Return each line of the records below in which the string "will" turns up.

(Input material begins)

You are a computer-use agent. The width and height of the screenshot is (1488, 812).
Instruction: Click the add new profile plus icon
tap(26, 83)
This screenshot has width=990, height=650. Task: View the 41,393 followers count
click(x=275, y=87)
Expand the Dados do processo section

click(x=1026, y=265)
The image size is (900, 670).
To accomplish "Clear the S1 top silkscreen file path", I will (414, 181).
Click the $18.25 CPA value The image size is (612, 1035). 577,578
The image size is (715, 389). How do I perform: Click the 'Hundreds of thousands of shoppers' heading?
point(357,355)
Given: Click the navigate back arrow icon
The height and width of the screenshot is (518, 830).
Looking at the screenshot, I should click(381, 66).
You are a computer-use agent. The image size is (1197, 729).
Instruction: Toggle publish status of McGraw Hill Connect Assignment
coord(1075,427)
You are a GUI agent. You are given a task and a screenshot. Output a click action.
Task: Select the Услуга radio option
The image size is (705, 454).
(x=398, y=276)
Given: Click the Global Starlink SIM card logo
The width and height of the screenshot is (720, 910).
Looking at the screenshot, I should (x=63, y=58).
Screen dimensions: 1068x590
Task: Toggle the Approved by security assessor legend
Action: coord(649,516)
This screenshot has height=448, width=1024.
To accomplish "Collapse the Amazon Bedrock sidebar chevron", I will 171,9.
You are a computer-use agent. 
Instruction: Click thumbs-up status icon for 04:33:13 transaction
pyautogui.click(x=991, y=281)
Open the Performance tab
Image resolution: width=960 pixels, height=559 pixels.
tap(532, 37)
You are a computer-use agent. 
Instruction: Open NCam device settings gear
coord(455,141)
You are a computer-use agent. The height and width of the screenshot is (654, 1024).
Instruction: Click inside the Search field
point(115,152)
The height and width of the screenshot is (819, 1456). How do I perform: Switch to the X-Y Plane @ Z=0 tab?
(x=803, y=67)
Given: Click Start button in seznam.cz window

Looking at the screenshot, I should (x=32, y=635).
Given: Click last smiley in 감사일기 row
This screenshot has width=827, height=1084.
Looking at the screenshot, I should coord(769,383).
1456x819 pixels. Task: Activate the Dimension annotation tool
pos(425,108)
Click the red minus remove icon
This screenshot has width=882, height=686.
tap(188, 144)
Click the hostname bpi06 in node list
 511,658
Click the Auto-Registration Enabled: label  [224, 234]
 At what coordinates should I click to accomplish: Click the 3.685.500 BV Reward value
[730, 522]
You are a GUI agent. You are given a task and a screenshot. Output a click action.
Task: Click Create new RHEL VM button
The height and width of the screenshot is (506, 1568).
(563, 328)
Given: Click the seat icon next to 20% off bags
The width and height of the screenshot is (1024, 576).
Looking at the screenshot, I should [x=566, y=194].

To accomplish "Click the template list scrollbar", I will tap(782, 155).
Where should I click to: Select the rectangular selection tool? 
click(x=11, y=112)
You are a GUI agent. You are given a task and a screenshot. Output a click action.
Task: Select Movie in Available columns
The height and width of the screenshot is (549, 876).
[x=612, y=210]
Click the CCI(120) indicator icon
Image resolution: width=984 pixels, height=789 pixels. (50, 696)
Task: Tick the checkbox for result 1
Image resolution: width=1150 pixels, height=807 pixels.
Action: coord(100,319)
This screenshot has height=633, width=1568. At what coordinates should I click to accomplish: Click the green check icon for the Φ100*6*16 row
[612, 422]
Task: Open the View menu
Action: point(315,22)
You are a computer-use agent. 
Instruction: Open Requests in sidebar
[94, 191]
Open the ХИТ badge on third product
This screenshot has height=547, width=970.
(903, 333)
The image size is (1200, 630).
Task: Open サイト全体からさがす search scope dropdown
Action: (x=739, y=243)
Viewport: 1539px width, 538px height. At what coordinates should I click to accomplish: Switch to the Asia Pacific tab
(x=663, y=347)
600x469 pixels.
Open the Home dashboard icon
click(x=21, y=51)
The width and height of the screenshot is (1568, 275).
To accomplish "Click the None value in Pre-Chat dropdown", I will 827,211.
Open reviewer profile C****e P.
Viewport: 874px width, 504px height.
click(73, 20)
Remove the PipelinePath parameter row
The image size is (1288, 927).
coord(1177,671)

(Input material ends)

Response below
To accomplish "Clear the S1 top silkscreen file path", I will (414, 181).
To accomplish "Collapse the Amazon Bedrock sidebar chevron", I will 171,9.
To accomplish "Click the template list scrollbar", I will tap(782, 155).
To accomplish "Click the None value in Pre-Chat dropdown", I will 827,211.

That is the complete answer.